After distributing his images mainly through the press and artist's book, from the 2000s onwards he turned to large format photography and the gallery wall, while maintaining the documentary anchoring of his images and continuing to deal with subjects linked to topical issues.

For more than twenty years, his photographs, usually large-scale and in colour, have dealt with a certain chaos in the contemporary world: from the war in Iraq to that in Ukraine, from Haiti to Libya, from OPEC conferences to those of the COP, Delahaye draws a parallel between the noise of the world and the calm of the bodies that are supposed to regulate it.
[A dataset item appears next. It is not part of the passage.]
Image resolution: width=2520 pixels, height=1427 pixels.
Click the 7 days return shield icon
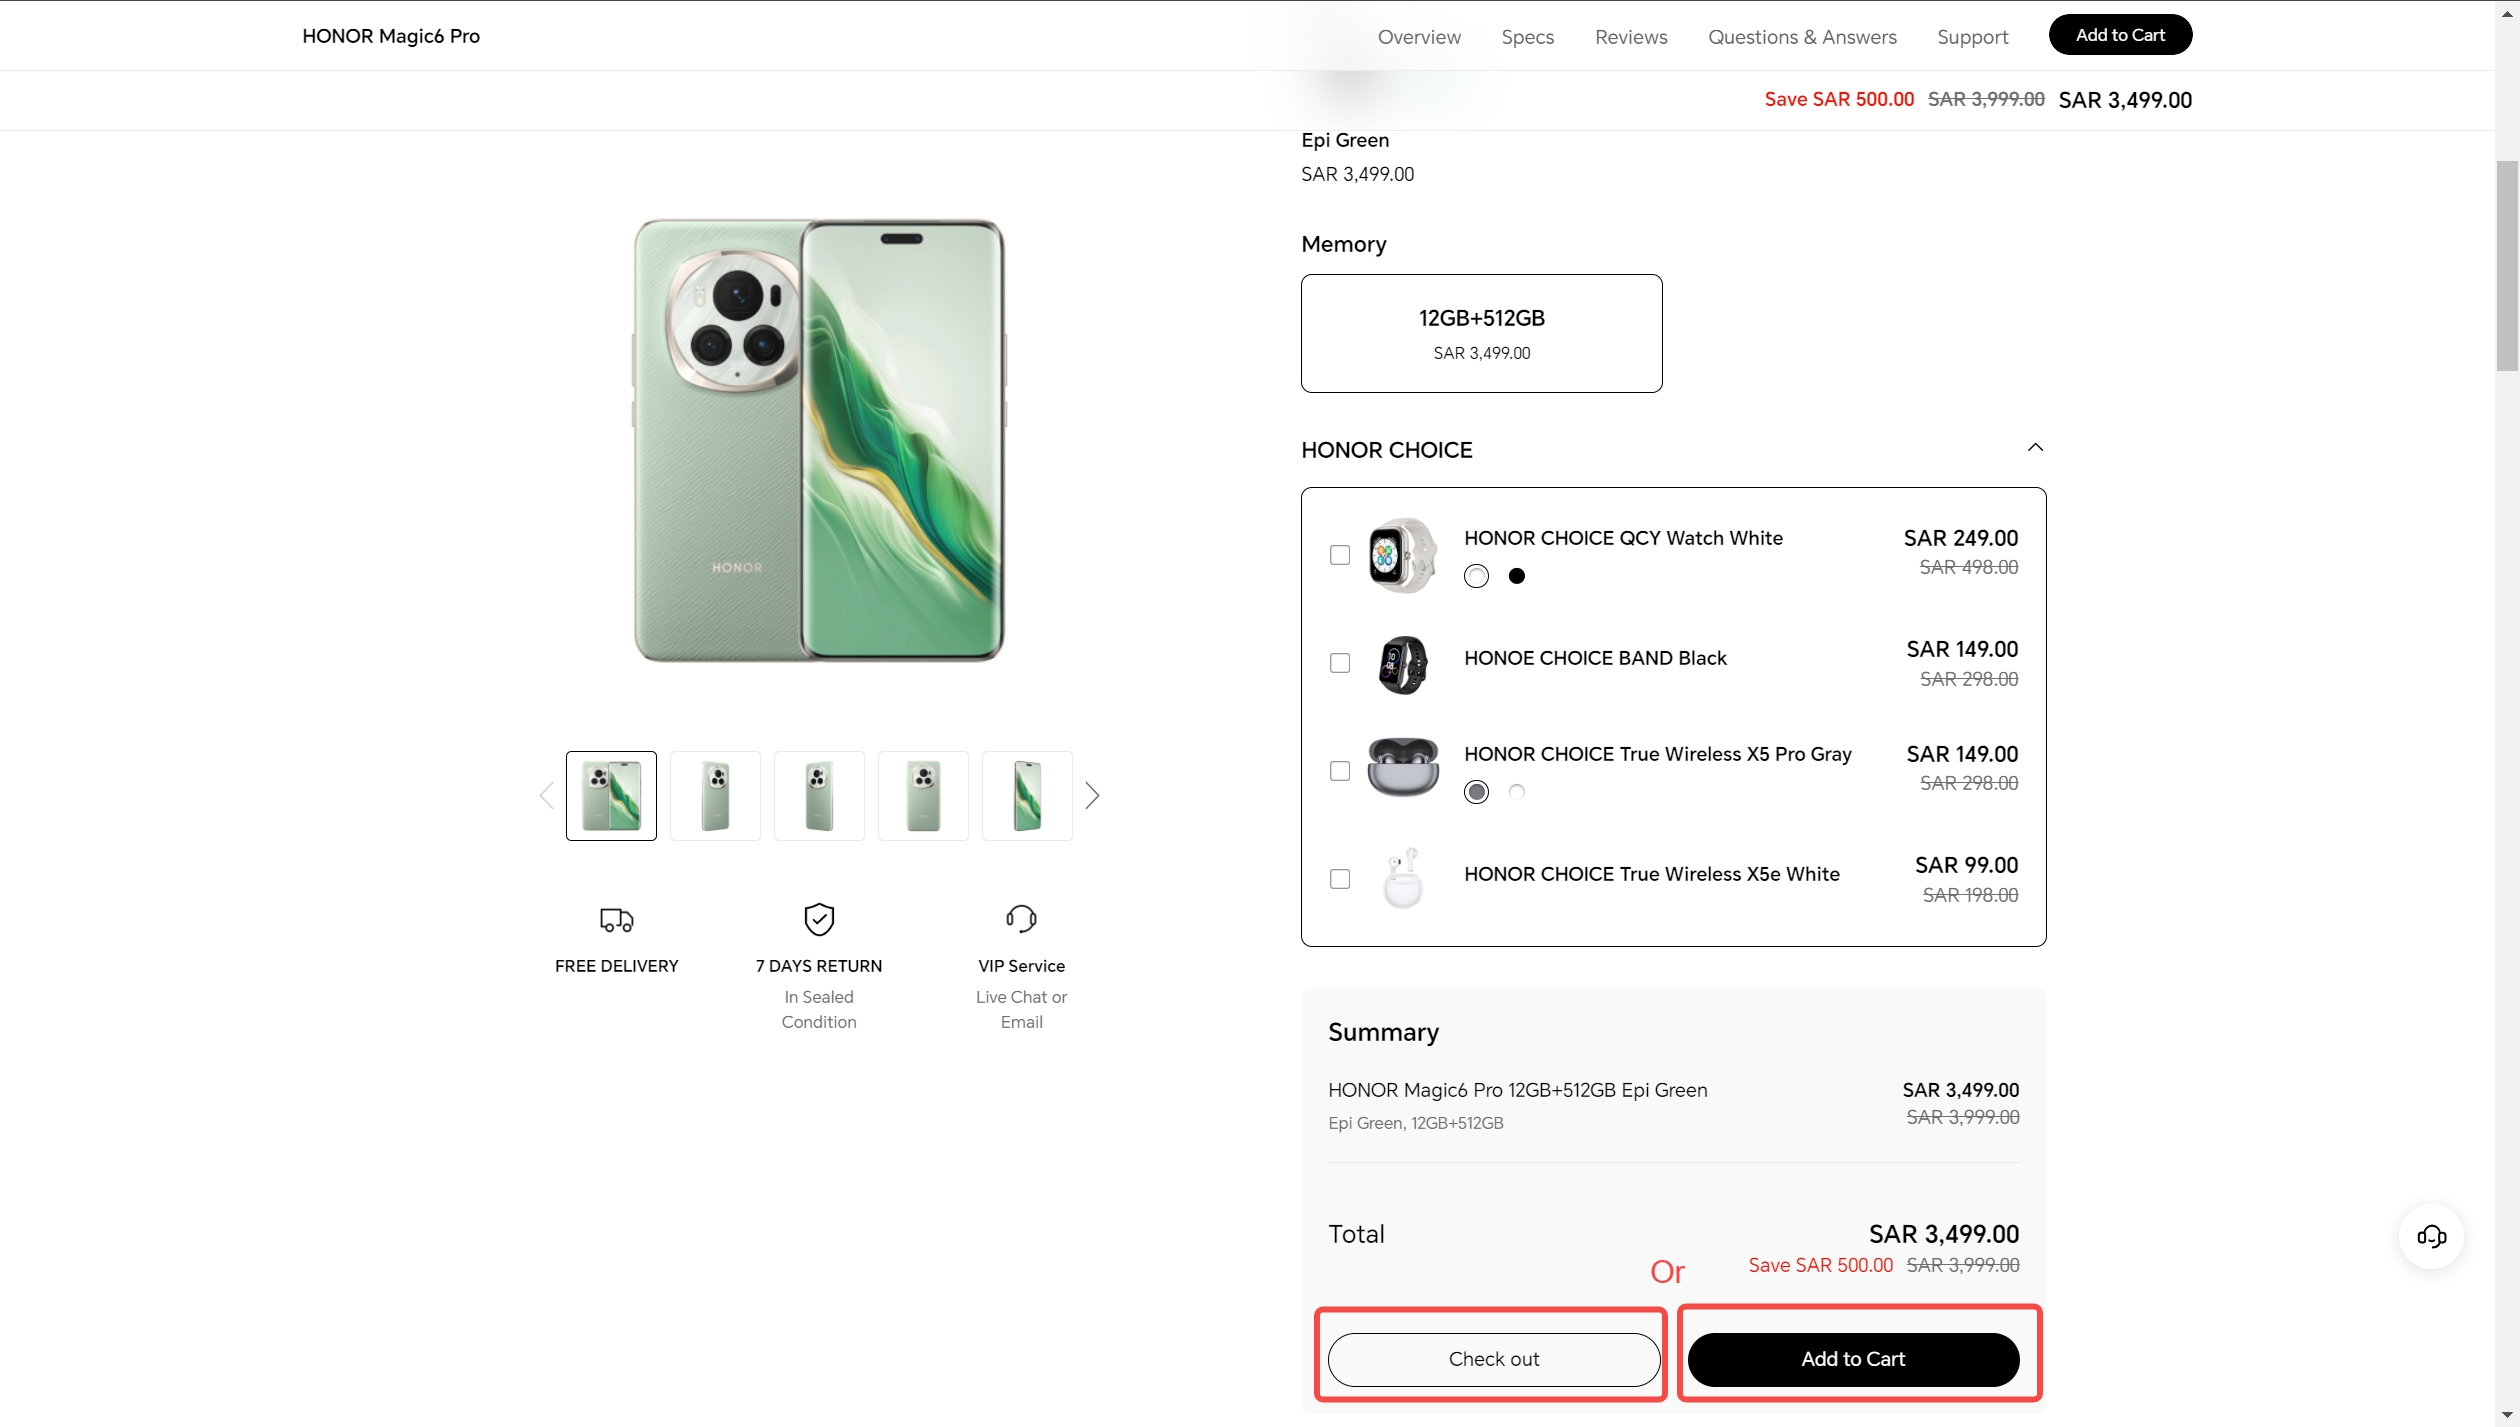[x=819, y=919]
Sometimes made in a single instantaneous shot, sometimes veritable compositions assembled by computer over a period of months, from dozens of fragments of images, Luc Delahaye's photographs are always encounters, whether immediate or delayed, with a reality. A reality that he aims to show, in a form of documentary withdrawal, without demonstrating: ‘To arrive, through a form of absence, through a form of unconsciousness perhaps, at a unity with reality. A silent unity. Photography is a beautiful thing: it allows us to reunite with the world.

The exhibition dedicated to Luc Delahaye is the first retrospective devoted to him in Paris since 2006 - the year he exhibited at the Maison Rouge. It includes some forty of his large-format works, a video, and a number of documentary installations created especially for the occasion.